> Source excerpt:
The great house of Vanhakylä Manor and Tuusulanjärvi lake today.

Vanhakylä Manor is situated in Järvenpää, on the shores of Tuusulanjärvi lake, about 60 kilometers north of Helsinki. A new phase in its history is underway, with the city restoring the historic environment and surrounding cultural landscapes on the cape of Vanhakylä, which is a historic environment of national significance in ​​Finland. Vanhakylä Manor became a kind of national landscape when the artist Pekka Halonen immortalized the manor in his work Avannolla; in English “by the hole in the ice”. It was exhibited at the Paris World Exhibition in 1900, as Halonen was commissioned to deliver paintings of the Finnish nature and peasant life. The purpose of the master plan for Vanhakylä is to renovate the manor park and the gardens of the villas built on the manor grounds, and to restore the surrounding historic landscape to what it was about a hundred years ago by clearing the overgrown meadows and managing the wooded hillsides.

There is an annual jazz concert on the cape of Vanhakylä, which is attended by 5,000 – 10,000 music lovers. On the cape of natural beauty is also located a museum of villa Kokkonen, a marina for yachts, a beach, a Frisbee golf course, riding stables, and a recently built extensive recreational trail network. In addition, the manor’s cottages have been leased to associations and clubs dedicated to outdoor and sports activities. The cost of the renovation is estimated to be several million euros and will be implemented gradually over the next decade. After that, the old historic environment will be properly maintained so that it will survive the abrasion of diverse activities and recreation in the future. The cape of Vanhakylä is one of the few places with free access to the shores of Tuusulanjärvi lake, which are otherwise quite developed with housing. It is a popular recreational area for both Järvenpää and Tuusula residents, and is a good complement to the attractions and tourist services of the Tuusulanjärvi´s cultural route. Therefore, the target is naturally set high.

> Data extracted from a collection:
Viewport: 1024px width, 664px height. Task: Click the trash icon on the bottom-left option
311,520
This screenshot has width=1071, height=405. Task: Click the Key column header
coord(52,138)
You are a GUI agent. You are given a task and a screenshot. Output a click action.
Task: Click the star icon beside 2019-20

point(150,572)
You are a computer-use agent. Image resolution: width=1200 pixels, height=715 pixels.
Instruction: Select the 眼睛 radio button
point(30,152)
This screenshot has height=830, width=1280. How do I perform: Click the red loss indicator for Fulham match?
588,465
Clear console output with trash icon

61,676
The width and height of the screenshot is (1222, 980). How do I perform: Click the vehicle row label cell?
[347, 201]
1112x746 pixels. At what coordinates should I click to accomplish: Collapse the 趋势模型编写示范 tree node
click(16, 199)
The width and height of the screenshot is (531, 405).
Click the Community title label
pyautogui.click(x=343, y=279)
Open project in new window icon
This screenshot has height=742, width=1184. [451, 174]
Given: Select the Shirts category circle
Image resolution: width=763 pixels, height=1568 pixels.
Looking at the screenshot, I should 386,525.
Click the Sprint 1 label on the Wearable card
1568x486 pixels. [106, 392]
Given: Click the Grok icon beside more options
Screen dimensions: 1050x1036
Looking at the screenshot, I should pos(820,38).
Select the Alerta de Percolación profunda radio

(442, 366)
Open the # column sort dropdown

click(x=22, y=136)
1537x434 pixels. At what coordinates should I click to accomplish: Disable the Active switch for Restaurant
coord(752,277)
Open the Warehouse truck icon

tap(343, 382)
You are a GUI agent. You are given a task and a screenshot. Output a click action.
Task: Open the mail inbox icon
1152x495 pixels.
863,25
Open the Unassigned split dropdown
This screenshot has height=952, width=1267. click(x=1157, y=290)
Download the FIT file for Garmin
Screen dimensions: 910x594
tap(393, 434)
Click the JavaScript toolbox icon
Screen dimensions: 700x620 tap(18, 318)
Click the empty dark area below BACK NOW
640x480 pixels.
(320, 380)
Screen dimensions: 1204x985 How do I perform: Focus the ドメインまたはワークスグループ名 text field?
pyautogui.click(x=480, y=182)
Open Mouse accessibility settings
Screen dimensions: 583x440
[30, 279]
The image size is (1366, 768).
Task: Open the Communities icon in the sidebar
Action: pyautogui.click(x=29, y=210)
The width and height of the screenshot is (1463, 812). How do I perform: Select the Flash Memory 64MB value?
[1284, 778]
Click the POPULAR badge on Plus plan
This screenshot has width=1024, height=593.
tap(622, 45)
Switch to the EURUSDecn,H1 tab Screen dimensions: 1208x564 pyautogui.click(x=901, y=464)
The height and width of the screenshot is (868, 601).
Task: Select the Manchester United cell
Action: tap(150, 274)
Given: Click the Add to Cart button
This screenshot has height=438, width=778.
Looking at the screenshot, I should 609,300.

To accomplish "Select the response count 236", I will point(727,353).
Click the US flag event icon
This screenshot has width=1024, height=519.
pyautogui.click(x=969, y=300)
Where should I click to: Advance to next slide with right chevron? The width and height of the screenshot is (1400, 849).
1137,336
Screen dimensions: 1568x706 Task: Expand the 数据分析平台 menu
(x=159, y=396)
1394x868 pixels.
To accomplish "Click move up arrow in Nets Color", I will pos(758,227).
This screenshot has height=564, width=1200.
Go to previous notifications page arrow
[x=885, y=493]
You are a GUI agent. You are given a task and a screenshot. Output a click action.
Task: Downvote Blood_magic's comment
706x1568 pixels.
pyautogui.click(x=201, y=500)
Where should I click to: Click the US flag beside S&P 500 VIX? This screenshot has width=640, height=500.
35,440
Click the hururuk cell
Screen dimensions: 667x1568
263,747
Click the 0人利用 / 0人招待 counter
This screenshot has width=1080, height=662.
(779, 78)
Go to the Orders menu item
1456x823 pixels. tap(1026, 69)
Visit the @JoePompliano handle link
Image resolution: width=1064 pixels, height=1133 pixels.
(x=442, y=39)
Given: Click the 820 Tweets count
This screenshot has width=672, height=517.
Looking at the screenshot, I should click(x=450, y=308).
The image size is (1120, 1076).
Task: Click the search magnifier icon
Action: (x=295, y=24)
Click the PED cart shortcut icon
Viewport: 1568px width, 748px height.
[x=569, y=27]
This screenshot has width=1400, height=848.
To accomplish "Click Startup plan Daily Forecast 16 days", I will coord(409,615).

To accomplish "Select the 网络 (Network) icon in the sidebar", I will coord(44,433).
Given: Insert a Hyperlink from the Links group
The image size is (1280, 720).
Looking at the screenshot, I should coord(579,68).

> Tasks and exercises:
1. According to the Vanhakylä Manor text, how many people attend the yearly jazz concert on the cape of Vanhakylä?
2. Translate this sentence from the Vanhakylä Manor text into Spanish: "The cost of the renovation is estimated to be several million euros and will be implemented gradually over the next decade."

> Task-by-task results:
1. Between 5,000 and 10,000 music lovers.

2. Se estima que el costo de la renovación será de varios millones de euros y se llevará a cabo de forma gradual durante la próxima década.